🤖 AI Summary
K-12 educational materials are inherently multimodal (text + images), yet existing models struggle to jointly model core tasks—including knowledge recommendation, knowledge tracing, response time prediction, and student answer prediction—within a unified framework. To address this, we propose the first full-stack multimodal unified assistant for K-12 education: it integrates language and vision encoders, incorporates a task-aware prompting mechanism, and employs lightweight adapter-based fine-tuning to replace multiple task-specific models with a single architecture. Our approach enables end-to-end joint modeling of all four educational tasks—the first such effort—achieving SOTA or near-SOTA performance across multiple benchmarks with strong generalization. Industrial deployment efficiency improves by ~300% over baseline methods, while maintaining performance comparable to full fine-tuning. The system has been successfully deployed in real-world learning environments, demonstrating practical utility and scalability.
📝 Abstract
Education materials for K-12 students often consist of multiple modalities, such as text and images, posing challenges for models to fully understand nuanced information in these materials. In this paper, we propose a unified language and vision assistant UniEDU designed for various educational applications, including knowledge recommendation, knowledge tracing, time cost prediction, and user answer prediction, all within a single model.
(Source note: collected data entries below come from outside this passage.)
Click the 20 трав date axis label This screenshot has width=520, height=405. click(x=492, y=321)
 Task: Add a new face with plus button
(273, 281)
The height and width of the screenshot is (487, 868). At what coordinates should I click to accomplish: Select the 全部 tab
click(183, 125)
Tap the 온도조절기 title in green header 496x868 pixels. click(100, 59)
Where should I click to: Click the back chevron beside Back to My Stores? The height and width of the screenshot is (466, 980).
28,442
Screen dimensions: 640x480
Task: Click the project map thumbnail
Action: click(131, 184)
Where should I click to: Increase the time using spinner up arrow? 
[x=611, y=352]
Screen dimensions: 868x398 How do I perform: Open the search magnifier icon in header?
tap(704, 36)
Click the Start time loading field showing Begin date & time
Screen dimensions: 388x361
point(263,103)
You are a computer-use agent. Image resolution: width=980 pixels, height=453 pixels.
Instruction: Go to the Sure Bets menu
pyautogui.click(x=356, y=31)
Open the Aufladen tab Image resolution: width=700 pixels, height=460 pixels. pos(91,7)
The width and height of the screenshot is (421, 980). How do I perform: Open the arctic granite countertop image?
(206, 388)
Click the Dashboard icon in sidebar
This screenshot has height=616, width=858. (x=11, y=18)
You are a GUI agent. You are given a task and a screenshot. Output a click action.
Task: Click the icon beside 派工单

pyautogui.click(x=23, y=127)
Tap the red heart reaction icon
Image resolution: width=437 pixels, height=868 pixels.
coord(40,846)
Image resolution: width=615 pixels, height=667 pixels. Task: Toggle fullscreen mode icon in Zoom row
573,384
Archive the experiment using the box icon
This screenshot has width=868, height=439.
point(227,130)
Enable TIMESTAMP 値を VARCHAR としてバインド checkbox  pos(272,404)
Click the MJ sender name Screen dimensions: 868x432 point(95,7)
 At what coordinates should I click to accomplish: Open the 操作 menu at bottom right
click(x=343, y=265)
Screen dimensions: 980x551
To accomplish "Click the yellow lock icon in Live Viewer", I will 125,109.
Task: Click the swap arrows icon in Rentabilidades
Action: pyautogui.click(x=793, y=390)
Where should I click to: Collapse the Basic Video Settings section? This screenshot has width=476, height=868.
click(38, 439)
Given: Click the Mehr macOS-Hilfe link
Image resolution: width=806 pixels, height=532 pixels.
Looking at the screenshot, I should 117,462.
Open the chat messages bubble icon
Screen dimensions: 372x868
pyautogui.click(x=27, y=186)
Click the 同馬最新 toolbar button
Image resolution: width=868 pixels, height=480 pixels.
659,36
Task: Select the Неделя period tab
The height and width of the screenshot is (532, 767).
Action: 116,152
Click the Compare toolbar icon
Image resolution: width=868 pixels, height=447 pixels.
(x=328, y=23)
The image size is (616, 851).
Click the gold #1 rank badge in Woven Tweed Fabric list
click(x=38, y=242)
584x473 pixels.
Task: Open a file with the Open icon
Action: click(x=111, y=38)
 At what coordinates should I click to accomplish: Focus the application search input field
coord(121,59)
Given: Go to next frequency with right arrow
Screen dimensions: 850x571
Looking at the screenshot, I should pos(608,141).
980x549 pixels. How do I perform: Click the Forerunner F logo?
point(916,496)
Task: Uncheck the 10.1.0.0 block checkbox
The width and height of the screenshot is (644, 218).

Unlike conventional task-specific models, UniEDU offers a unified solution that excels across multiple educational tasks while maintaining strong generalization capabilities. Its adaptability makes it well-suited for real-world deployment in diverse learning environments. Furthermore, UniEDU is optimized for industry-scale deployment by significantly reducing computational overhead-achieving approximately a 300% increase in efficiency-while maintaining competitive performance with minimal degradation compared to fully fine-tuned models. This work represents a significant step toward creating versatile AI systems tailored to the evolving demands of education.